Despite this, NII has held up well, helped by mortgage lending and lower funding costs. Owing to its importance to the economy, the British government did what it often does during a downturn – stimulate the housing market. At Lloyds, that resulted in mortgage balances increasing by around £13.7B last year, good for circa 5% annual growth, helping to boost overall asset balances in the process. The lower rate environment also made for lower funding costs, with underlying NII ultimately up 4% last year to £11.2B.

Lloyds Banking Group 2021 NII and NIM Progression

Source: Lloyds Banking Group 2021 Results Presentation

Encouragingly, there were also tentative signs of a recovery in non-mortgage lending in the back part of the year, as the household savings rate continued to fall off alongside stimulus measures and a re-opened economy. Card lending balances were £14.1B in Q4, up 2% sequentially and 4% higher than in Q2. Period-end Corporate and Institutional balances had similarly inched up, increasing circa 3% versus Q2 to £46B.

No Growth, No Problem

Being what (and where) it is, Lloyds is never going to set the world alight in terms of growth. Sure, it has its strategic initiatives, aiming to boost fee income and hold costs steady. Despite a largely fixed-rate loan book higher interest rates should be a boon as well, with a 50bps parallel increase in rates seen driving a circa £370m increase in NII in year one. But even in the best of times Lloyds is a stodgy business, and low single-digit annualized income growth is about as good as it gets.

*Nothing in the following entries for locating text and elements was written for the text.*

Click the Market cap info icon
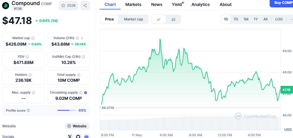This screenshot has height=138, width=293. [x=33, y=38]
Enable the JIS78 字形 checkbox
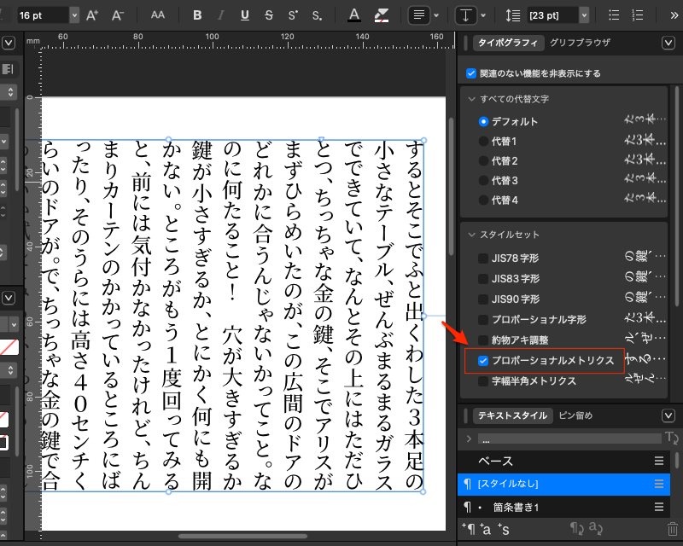The image size is (683, 546). 483,258
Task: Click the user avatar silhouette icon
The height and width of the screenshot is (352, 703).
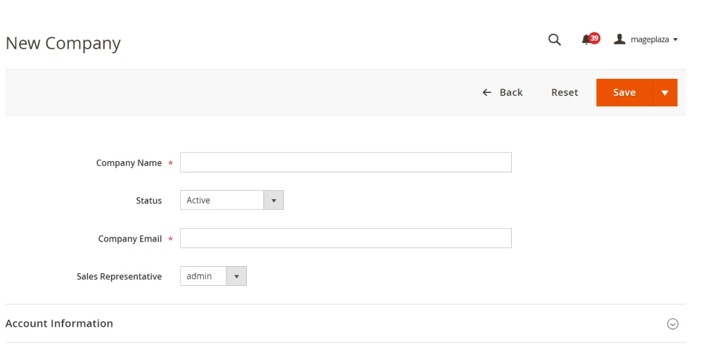Action: pyautogui.click(x=619, y=39)
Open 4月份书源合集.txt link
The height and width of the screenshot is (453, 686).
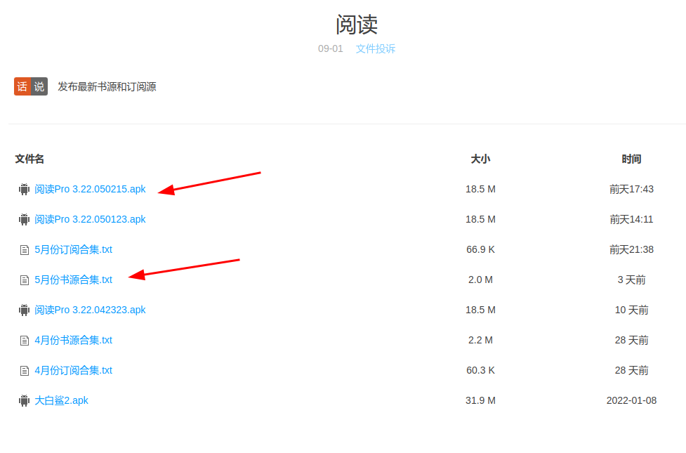[73, 340]
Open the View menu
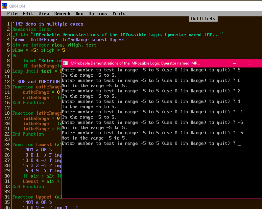The image size is (262, 209). point(44,13)
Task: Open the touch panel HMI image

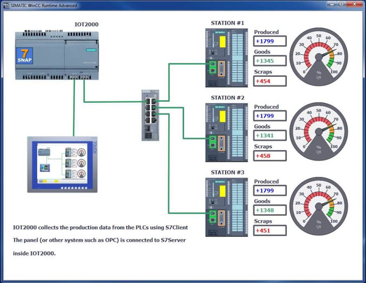Action: point(62,165)

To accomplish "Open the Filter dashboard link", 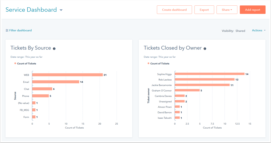I will pyautogui.click(x=20, y=31).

Even so, growth is only one part of the equation, and Lloyds’ valuation more than makes up for the lack of it. Normalizing for higher provision expenses gets me to estimated FY22 EPS in the 6p per share range, putting the shares at under 8x forward earnings.

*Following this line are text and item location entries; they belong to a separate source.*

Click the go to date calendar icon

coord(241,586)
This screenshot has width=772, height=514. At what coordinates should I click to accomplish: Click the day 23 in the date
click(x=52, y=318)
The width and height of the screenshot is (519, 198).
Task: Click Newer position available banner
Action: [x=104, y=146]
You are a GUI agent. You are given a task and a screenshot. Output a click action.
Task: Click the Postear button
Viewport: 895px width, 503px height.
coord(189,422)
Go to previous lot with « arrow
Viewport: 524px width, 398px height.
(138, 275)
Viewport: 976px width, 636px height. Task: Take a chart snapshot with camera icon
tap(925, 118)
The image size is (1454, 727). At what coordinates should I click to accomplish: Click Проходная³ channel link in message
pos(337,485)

On a P/TBV basis, Lloyds trades at just 0.8x, even with management penciling in a double-digit ROTE this year (seen further improving to above 12% over the medium term). If it was a US bank, Lloyds could easily trade in the 1.0-1.2x TBV area, if not higher. Bears would point out that this has been the case for a while now, with European names typically trading at a discount on a P/TBV basis and American banks at a premium. While that is fair, there’s also no reason that sentiment can’t shift at some point in the future.

Lloyds Banking Group 2024 and 2026 ROTE Targets

Source: Lloyds Banking Group 2021 Results Presentation

Regardless of any re-rating potential these shares are attractive. Lloyds declared a 2 pence per share dividend in respect of 2021, equal to a yield of circa 4.35%. This should rise substantially in 2022, with analyst estimates pointing to a FY22 dividend in the 2.35-2.40 pence per share region, boosting the forward yield to around 5%. With relatively low reinvestment needs and a strong balance sheet, the bank is in position to return the lion’s share of its earnings to investors, and buyback-fueled growth alone could be good for low-single-digit annualized per-share growth at the current stock price.

There are risks on the horizon: the U.K. consumer is seeing significant inflation for one, with energy bills basically set to double by the end of year versus 2021, and this might weigh a bit on loan growth and asset quality. But Lloyds is in strong shape and shouldn’t be facing anything existential. Buy.